WHAT NEEDS TO BE DONE>
Copy verbatim the rows running from the start of the Records through the line containing "Close (384, 511)", with both ends included. Omit the pictures from your answer.

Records
.....

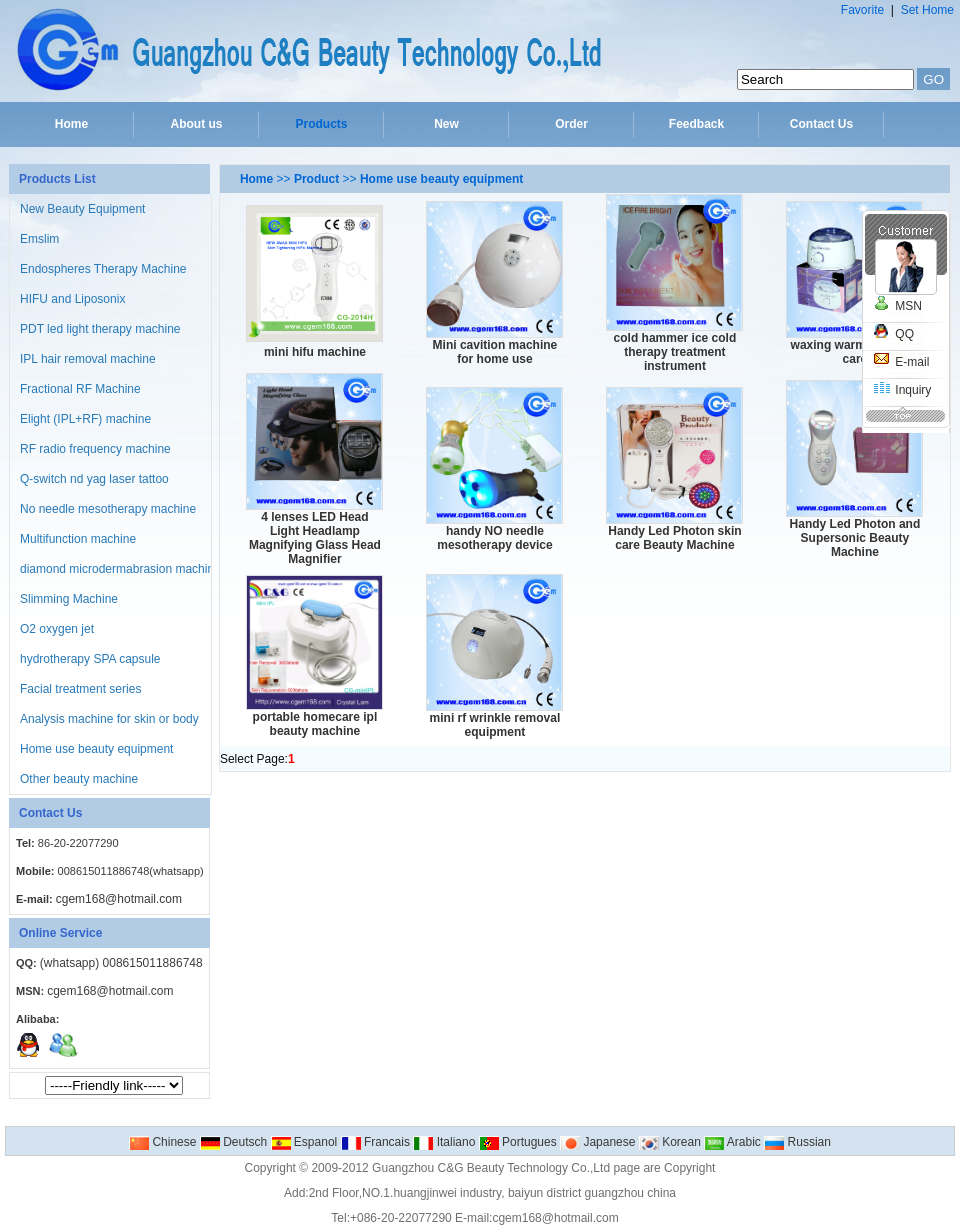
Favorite (862, 10)
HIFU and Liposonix (72, 299)
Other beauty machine (79, 779)
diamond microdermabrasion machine (120, 569)
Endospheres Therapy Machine (103, 269)
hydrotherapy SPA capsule (90, 659)
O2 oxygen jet (57, 629)
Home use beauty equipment (96, 749)
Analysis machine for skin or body (109, 719)
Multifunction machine (78, 539)
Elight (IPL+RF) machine (85, 419)
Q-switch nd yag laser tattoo (94, 479)
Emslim (39, 239)
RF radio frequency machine (95, 449)
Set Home (927, 10)
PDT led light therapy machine (100, 329)
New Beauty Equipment (82, 209)
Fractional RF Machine (80, 389)
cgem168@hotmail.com (119, 899)
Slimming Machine (69, 599)
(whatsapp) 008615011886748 (121, 963)
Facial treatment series (80, 689)
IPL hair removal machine (88, 359)
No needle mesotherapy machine (108, 509)
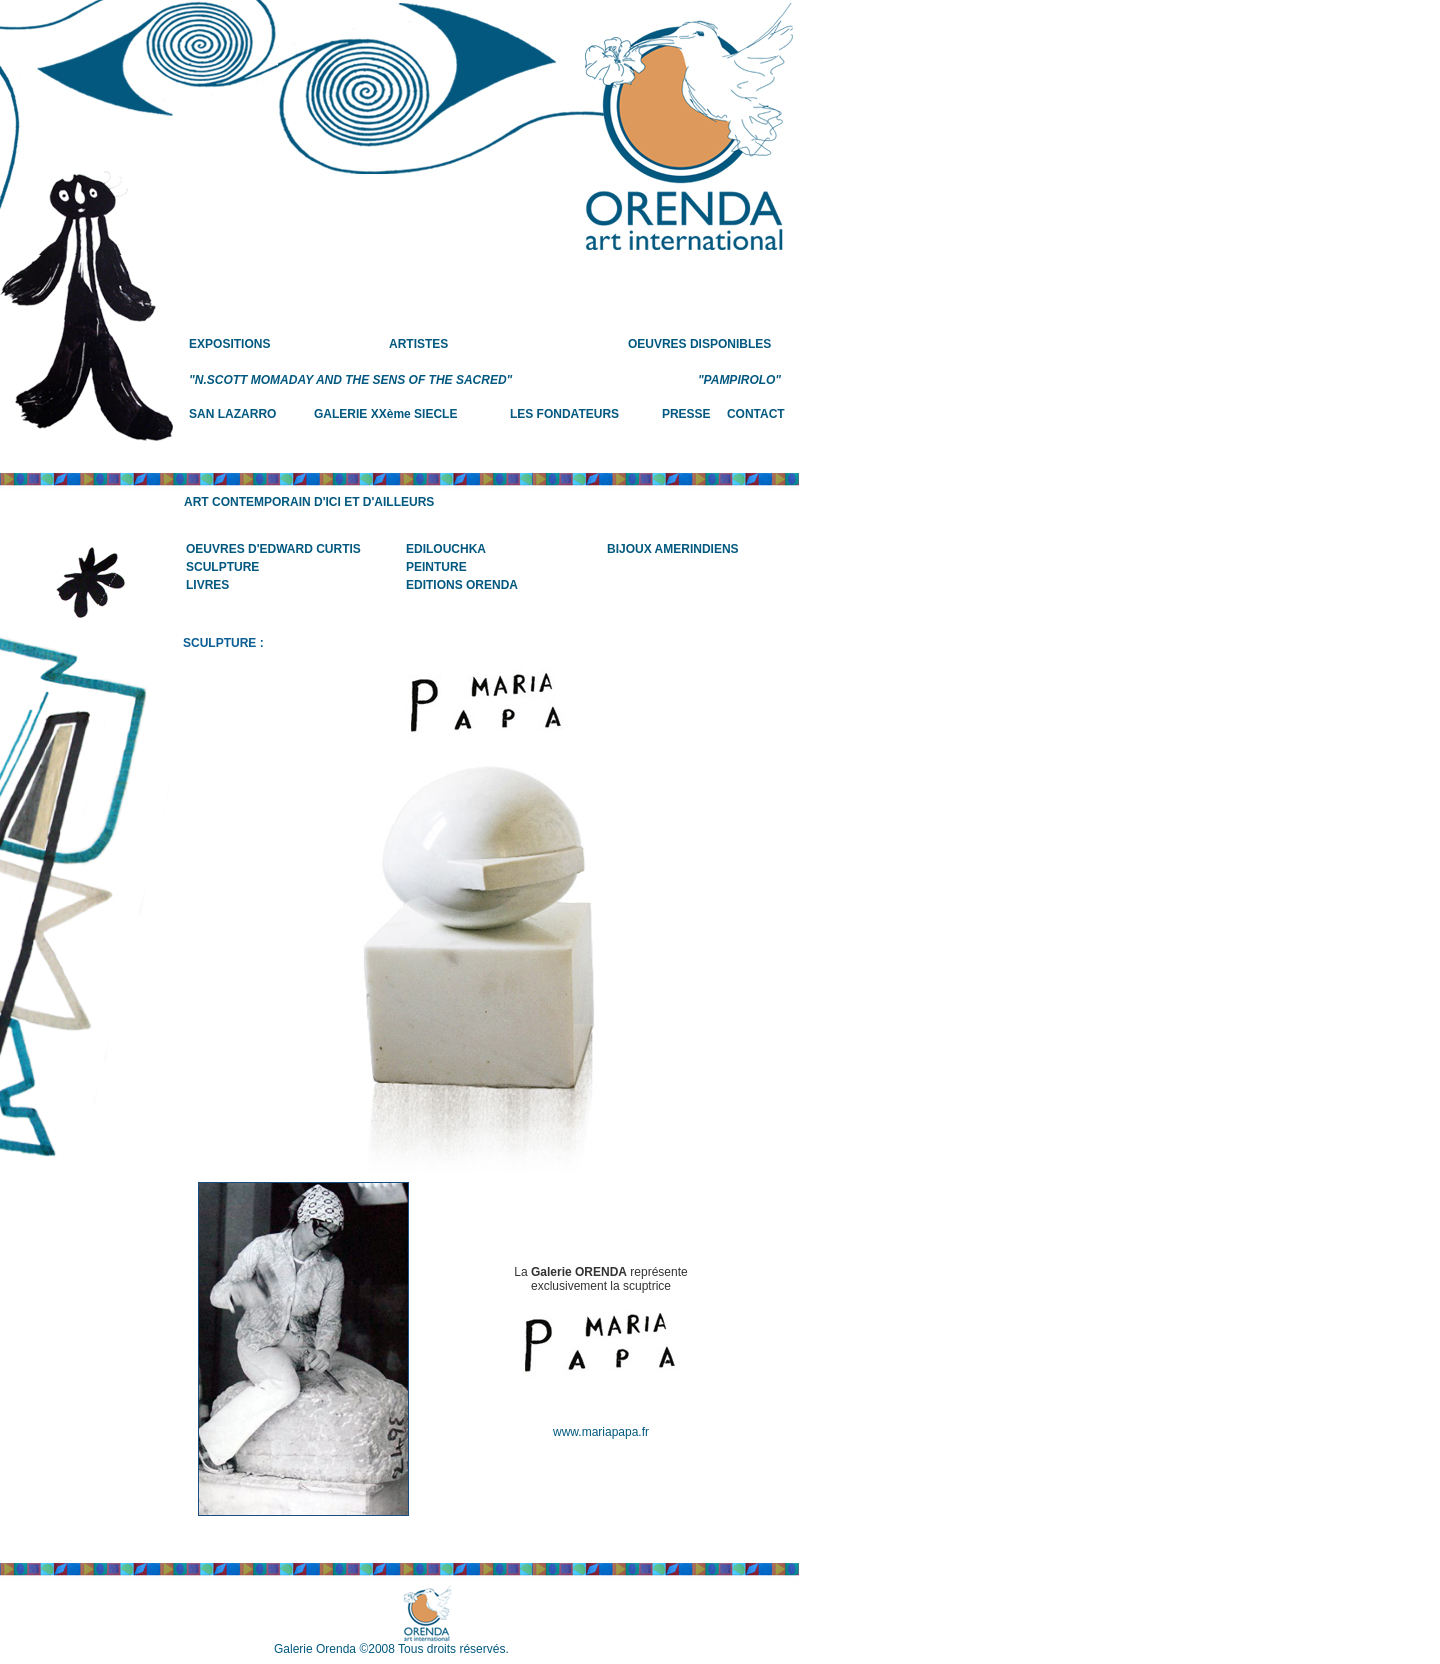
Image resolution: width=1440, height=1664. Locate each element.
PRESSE (686, 414)
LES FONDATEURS (564, 414)
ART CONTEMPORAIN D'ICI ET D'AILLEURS (309, 502)
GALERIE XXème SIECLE (385, 414)
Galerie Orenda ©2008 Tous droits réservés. (391, 1649)
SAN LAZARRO (232, 414)
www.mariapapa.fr (601, 1432)
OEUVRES (657, 344)
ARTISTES (418, 344)
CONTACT (756, 414)
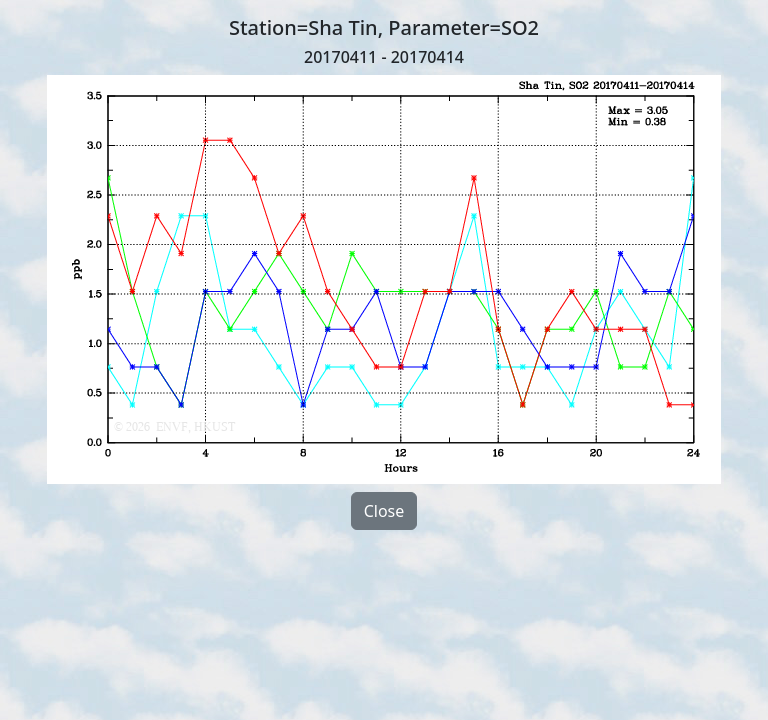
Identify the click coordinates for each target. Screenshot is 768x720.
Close (384, 511)
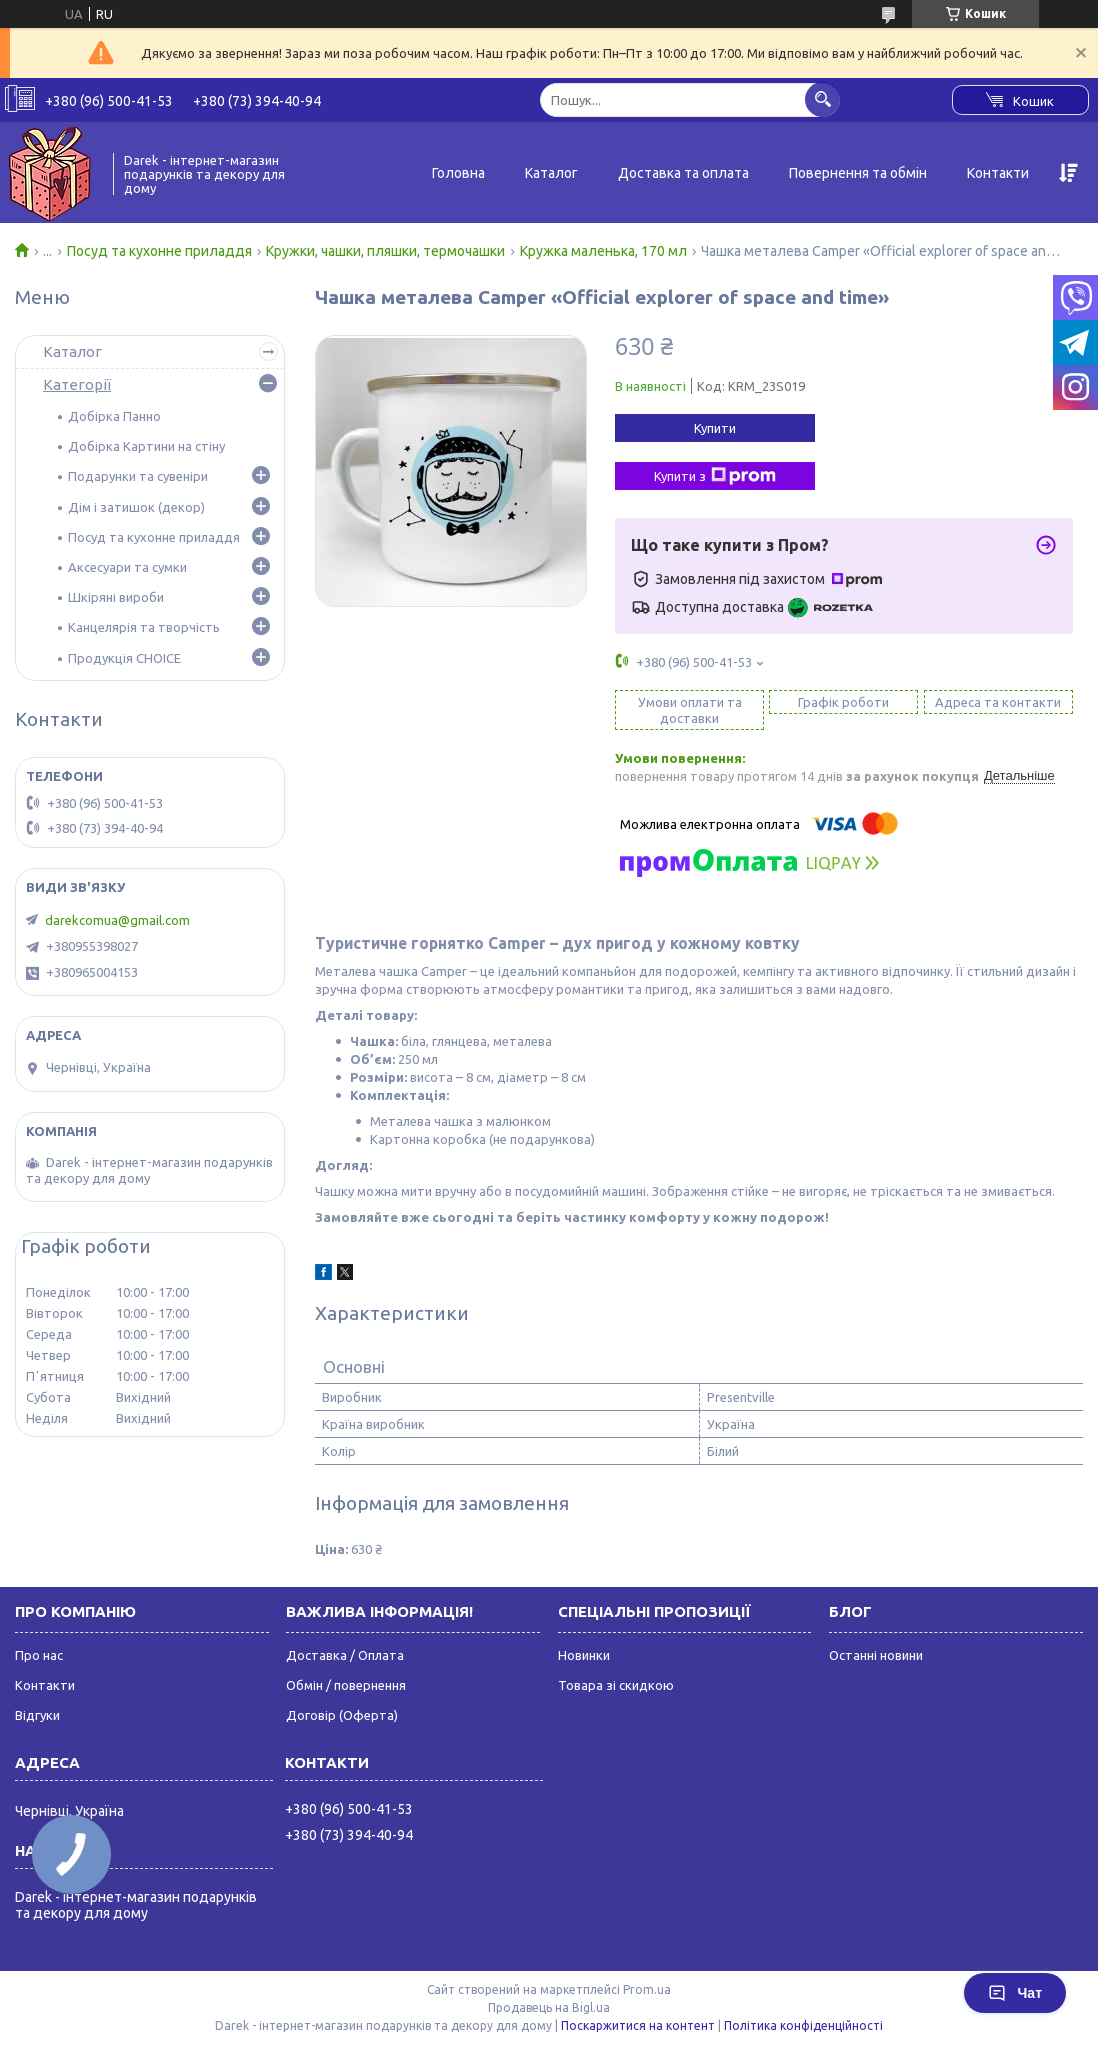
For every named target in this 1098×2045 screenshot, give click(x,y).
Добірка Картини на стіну (146, 446)
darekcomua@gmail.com (117, 920)
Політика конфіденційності (803, 2025)
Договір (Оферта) (342, 1715)
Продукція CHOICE (124, 658)
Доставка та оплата (683, 173)
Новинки (584, 1655)
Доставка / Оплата (345, 1655)
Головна (458, 173)
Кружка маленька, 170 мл (603, 251)
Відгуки (37, 1715)
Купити (715, 428)
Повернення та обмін (858, 173)
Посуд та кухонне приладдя (159, 251)
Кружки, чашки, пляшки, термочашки (385, 251)
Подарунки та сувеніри (138, 476)
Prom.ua (647, 1989)
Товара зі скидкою (616, 1685)
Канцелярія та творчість (144, 627)
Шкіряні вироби (116, 597)
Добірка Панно (114, 416)
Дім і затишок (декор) (136, 507)
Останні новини (876, 1655)
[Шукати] (822, 99)
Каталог (551, 173)
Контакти (998, 173)
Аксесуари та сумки (127, 567)
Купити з (715, 476)
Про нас (39, 1655)
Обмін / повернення (346, 1685)
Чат (1015, 1993)
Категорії (77, 384)
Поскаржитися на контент (638, 2025)
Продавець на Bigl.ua (549, 2007)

.....

TASK RESULT>
Favorite (862, 10)
HIFU and Liposonix (72, 299)
Other beauty machine (79, 779)
diamond microdermabrasion machine (120, 569)
Endospheres Therapy Machine (103, 269)
hydrotherapy SPA capsule (90, 659)
O2 oxygen jet (57, 629)
Home use beauty equipment (96, 749)
Analysis machine for skin or body (109, 719)
Multifunction machine (78, 539)
Elight (IPL+RF) machine (85, 419)
Q-switch nd yag laser tattoo (94, 479)
Emslim (39, 239)
RF radio frequency machine (95, 449)
Set Home (927, 10)
PDT led light therapy machine (100, 329)
New Beauty Equipment (82, 209)
Fractional RF Machine (80, 389)
cgem168@hotmail.com (119, 899)
Slimming Machine (69, 599)
(whatsapp) 008615011886748 (121, 963)
Facial treatment series (80, 689)
IPL hair removal machine (88, 359)
No needle mesotherapy machine (108, 509)
Image resolution: width=1440, height=1664. Locate each element.
PRESSE (686, 414)
LES FONDATEURS (564, 414)
ART CONTEMPORAIN D'ICI ET D'AILLEURS (309, 502)
GALERIE XXème SIECLE (385, 414)
Galerie Orenda ©2008 Tous droits réservés. (391, 1649)
SAN LAZARRO (232, 414)
www.mariapapa.fr (601, 1432)
OEUVRES (657, 344)
ARTISTES (418, 344)
CONTACT (756, 414)
Identify the click coordinates for each target. Screenshot is 768x720.
Close (384, 511)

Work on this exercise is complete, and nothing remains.